* _Record extracts_
—————
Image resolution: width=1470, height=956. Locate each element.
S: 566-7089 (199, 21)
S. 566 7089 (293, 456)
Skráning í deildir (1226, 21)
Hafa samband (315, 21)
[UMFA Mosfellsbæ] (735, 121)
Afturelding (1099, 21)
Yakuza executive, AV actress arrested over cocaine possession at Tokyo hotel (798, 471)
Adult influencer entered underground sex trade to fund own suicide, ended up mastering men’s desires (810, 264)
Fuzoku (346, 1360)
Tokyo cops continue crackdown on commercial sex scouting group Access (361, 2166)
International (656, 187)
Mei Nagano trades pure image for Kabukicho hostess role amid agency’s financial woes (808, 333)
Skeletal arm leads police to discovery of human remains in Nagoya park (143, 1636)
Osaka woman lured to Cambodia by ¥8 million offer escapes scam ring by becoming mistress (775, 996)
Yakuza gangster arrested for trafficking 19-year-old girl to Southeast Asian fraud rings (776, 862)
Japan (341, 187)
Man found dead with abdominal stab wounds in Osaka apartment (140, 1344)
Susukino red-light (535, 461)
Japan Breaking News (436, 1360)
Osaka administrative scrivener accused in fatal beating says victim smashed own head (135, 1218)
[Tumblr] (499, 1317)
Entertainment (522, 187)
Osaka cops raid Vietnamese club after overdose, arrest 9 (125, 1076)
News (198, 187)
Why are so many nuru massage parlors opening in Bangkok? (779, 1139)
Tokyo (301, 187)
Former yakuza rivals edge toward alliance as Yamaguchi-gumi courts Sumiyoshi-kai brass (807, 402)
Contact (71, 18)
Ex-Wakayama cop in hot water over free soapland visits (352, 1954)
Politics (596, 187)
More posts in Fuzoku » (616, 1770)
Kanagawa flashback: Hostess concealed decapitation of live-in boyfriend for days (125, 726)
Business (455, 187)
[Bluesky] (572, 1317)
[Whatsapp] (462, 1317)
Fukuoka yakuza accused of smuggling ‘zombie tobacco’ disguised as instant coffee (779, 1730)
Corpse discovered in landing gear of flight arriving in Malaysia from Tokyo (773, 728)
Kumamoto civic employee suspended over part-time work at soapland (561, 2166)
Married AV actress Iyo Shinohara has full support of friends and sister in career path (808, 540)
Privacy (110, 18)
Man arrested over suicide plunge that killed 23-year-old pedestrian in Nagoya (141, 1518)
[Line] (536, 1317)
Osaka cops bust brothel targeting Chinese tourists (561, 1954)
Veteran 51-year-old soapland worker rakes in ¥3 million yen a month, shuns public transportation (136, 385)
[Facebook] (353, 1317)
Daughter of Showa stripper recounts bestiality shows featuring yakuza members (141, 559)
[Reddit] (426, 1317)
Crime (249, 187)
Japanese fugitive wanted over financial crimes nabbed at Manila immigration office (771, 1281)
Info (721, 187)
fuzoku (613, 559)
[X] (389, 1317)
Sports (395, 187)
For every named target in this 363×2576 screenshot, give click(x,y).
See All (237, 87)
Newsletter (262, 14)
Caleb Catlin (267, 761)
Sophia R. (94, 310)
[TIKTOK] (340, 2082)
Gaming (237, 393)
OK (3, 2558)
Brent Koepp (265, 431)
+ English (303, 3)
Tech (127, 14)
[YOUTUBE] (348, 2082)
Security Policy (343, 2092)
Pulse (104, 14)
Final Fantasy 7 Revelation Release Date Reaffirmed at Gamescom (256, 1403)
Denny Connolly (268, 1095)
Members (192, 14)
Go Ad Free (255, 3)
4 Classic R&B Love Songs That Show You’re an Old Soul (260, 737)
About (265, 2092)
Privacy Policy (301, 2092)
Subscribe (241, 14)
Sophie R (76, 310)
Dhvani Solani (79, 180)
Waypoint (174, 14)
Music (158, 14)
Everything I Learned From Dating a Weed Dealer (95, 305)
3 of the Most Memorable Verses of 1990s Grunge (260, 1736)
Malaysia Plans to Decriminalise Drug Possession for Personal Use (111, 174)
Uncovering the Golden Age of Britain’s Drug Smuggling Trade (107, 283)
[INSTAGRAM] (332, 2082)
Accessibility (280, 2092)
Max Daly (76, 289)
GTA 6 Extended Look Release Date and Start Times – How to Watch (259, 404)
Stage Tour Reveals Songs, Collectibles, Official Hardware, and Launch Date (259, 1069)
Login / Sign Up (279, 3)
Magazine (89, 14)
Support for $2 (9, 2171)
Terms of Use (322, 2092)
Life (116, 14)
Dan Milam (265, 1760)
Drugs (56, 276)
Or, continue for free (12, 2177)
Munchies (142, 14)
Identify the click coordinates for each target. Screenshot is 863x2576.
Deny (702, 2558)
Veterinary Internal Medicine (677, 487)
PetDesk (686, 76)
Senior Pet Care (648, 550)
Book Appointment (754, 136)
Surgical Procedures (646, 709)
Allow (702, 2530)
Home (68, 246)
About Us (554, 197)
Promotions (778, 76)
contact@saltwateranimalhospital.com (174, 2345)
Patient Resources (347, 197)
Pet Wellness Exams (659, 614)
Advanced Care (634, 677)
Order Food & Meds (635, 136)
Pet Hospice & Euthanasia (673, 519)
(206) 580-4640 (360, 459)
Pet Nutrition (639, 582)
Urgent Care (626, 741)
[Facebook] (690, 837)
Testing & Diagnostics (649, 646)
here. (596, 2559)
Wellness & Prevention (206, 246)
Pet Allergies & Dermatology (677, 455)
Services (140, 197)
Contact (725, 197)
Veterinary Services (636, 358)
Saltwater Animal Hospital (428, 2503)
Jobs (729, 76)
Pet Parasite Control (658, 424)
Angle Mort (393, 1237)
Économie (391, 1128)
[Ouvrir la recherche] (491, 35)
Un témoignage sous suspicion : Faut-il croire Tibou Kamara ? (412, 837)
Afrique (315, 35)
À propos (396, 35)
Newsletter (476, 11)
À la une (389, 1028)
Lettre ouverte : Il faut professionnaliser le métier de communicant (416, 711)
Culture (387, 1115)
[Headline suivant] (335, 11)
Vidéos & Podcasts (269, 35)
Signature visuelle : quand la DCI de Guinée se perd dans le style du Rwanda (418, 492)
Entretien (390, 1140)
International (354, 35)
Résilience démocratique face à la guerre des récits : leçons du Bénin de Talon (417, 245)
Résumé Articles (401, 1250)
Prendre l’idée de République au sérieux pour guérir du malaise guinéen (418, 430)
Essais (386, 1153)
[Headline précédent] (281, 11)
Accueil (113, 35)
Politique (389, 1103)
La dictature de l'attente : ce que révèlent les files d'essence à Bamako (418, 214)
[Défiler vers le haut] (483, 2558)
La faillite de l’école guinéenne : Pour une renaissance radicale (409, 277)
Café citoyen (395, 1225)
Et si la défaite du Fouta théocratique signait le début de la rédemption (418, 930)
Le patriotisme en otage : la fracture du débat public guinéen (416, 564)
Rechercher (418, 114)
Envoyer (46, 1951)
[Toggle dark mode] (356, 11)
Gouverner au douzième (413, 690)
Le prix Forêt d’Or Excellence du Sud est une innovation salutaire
—————
Give back the data above, repeating every record exactly.

Image resolution: width=1470, height=956. Locate each element.
S: 566-7089 (199, 21)
S. 566 7089 (293, 456)
Skráning í deildir (1226, 21)
Hafa samband (315, 21)
[UMFA Mosfellsbæ] (735, 121)
Afturelding (1099, 21)
Yakuza executive, AV actress arrested over cocaine possession at Tokyo hotel (798, 471)
Adult influencer entered underground sex trade to fund own suicide, ended up mastering men’s desires (810, 264)
Fuzoku (346, 1360)
Tokyo cops continue crackdown on commercial sex scouting group Access (361, 2166)
International (656, 187)
Mei Nagano trades pure image for Kabukicho hostess role amid agency’s financial woes (808, 333)
Skeletal arm leads police to discovery of human remains in Nagoya park (143, 1636)
Osaka woman lured to Cambodia by ¥8 million offer escapes scam ring by becoming mistress (775, 996)
Yakuza gangster arrested for trafficking 19-year-old girl to Southeast Asian fraud rings (776, 862)
Japan (341, 187)
Man found dead with abdominal stab wounds in Osaka apartment (140, 1344)
Susukino red-light (535, 461)
Japan Breaking News (436, 1360)
Osaka administrative scrivener accused in fatal beating says victim smashed own head (135, 1218)
[Tumblr] (499, 1317)
Entertainment (522, 187)
Osaka cops raid Vietnamese club after overdose, arrest 9 (125, 1076)
News (198, 187)
Why are so many nuru massage parlors opening in Bangkok? (779, 1139)
Tokyo (301, 187)
Former yakuza rivals edge toward alliance as Yamaguchi-gumi courts Sumiyoshi-kai brass (807, 402)
Contact (71, 18)
Ex-Wakayama cop in hot water over free soapland visits (352, 1954)
Politics (596, 187)
More posts in Fuzoku » (616, 1770)
Kanagawa flashback: Hostess concealed decapitation of live-in boyfriend for days (125, 726)
Business (455, 187)
[Bluesky] (572, 1317)
[Whatsapp] (462, 1317)
Fukuoka yakuza accused of smuggling ‘zombie tobacco’ disguised as instant coffee (779, 1730)
Corpse discovered in landing gear of flight arriving in Malaysia from Tokyo (773, 728)
Kumamoto civic employee suspended over part-time work at soapland (561, 2166)
Married AV actress Iyo Shinohara has full support of friends and sister in career path (808, 540)
Privacy (110, 18)
Man arrested over suicide plunge that killed 23-year-old pedestrian in Nagoya (141, 1518)
[Line] (536, 1317)
Osaka cops bust brothel targeting Chinese tourists (561, 1954)
Veteran 51-year-old soapland worker rakes in ¥3 million yen a month, shuns public transportation (136, 385)
[Facebook] (353, 1317)
Daughter of Showa stripper recounts bestiality shows featuring yakuza members (141, 559)
[Reddit] (426, 1317)
Crime (249, 187)
Japanese fugitive wanted over financial crimes nabbed at Manila immigration office (771, 1281)
Info (721, 187)
fuzoku (613, 559)
[X] (389, 1317)
Sports (395, 187)
For every named target in this 363×2576 screenshot, give click(x,y).
See All (237, 87)
Newsletter (262, 14)
Caleb Catlin (267, 761)
Sophia R. (94, 310)
[TIKTOK] (340, 2082)
Gaming (237, 393)
OK (3, 2558)
Brent Koepp (265, 431)
+ English (303, 3)
Tech (127, 14)
[YOUTUBE] (348, 2082)
Security Policy (343, 2092)
Pulse (104, 14)
Final Fantasy 7 Revelation Release Date Reaffirmed at Gamescom (256, 1403)
Denny Connolly (268, 1095)
Members (192, 14)
Go Ad Free (255, 3)
4 Classic R&B Love Songs That Show You’re an Old Soul (260, 737)
About (265, 2092)
Privacy Policy (301, 2092)
Subscribe (241, 14)
Sophie R (76, 310)
Dhvani Solani (79, 180)
Waypoint (174, 14)
Music (158, 14)
Everything I Learned From Dating a Weed Dealer (95, 305)
3 of the Most Memorable Verses of 1990s Grunge (260, 1736)
Malaysia Plans to Decriminalise Drug Possession for Personal Use (111, 174)
Uncovering the Golden Age of Britain’s Drug Smuggling Trade (107, 283)
[INSTAGRAM] (332, 2082)
Accessibility (280, 2092)
Max Daly (76, 289)
GTA 6 Extended Look Release Date and Start Times – How to Watch (259, 404)
Stage Tour Reveals Songs, Collectibles, Official Hardware, and Launch Date (259, 1069)
Login / Sign Up (279, 3)
Magazine (89, 14)
Support for $2 (9, 2171)
Terms of Use (322, 2092)
Life (116, 14)
Dan Milam (265, 1760)
Drugs (56, 276)
Or, continue for free (12, 2177)
Munchies (142, 14)
Identify the click coordinates for each target. Screenshot is 863x2576.
Deny (702, 2558)
Veterinary Internal Medicine (677, 487)
PetDesk (686, 76)
Senior Pet Care (648, 550)
Book Appointment (754, 136)
Surgical Procedures (646, 709)
Allow (702, 2530)
Home (68, 246)
About Us (554, 197)
Promotions (778, 76)
contact@saltwateranimalhospital.com (174, 2345)
Patient Resources (347, 197)
Pet Wellness Exams (659, 614)
Advanced Care (634, 677)
Order Food & Meds (635, 136)
Pet Hospice & Euthanasia (673, 519)
(206) 580-4640 (360, 459)
Pet Nutrition (639, 582)
Urgent Care (626, 741)
[Facebook] (690, 837)
Testing & Diagnostics (649, 646)
here. (596, 2559)
Wellness & Prevention (206, 246)
Pet Allergies & Dermatology (677, 455)
Services (140, 197)
Contact (725, 197)
Veterinary Services (636, 358)
Saltwater Animal Hospital (428, 2503)
Jobs (729, 76)
Pet Parasite Control (658, 424)
Angle Mort (393, 1237)
Économie (391, 1128)
[Ouvrir la recherche] (491, 35)
Un témoignage sous suspicion : Faut-il croire Tibou Kamara ? (412, 837)
Afrique (315, 35)
À propos (396, 35)
Newsletter (476, 11)
À la une (389, 1028)
Lettre ouverte : Il faut professionnaliser le métier de communicant (416, 711)
Culture (387, 1115)
[Headline suivant] (335, 11)
Vidéos & Podcasts (269, 35)
Signature visuelle : quand la DCI de Guinée se perd dans le style du Rwanda (418, 492)
Entretien (390, 1140)
International (354, 35)
Résilience démocratique face à la guerre des récits : leçons du Bénin de Talon (417, 245)
Résumé Articles (401, 1250)
Prendre l’idée de République au sérieux pour guérir du malaise guinéen (418, 430)
Essais (386, 1153)
[Headline précédent] (281, 11)
Accueil (113, 35)
Politique (389, 1103)
La dictature de l'attente : ce que révèlent les files d'essence à Bamako (418, 214)
[Défiler vers le haut] (483, 2558)
La faillite de l’école guinéenne : Pour une renaissance radicale (409, 277)
Café citoyen (395, 1225)
Et si la défaite du Fouta théocratique signait le début de la rédemption (418, 930)
Le patriotisme en otage : la fracture du débat public guinéen (416, 564)
Rechercher (418, 114)
Envoyer (46, 1951)
[Toggle dark mode] (356, 11)
Gouverner au douzième (413, 690)
Le prix Forêt d’Or Excellence du Sud est une innovation salutaire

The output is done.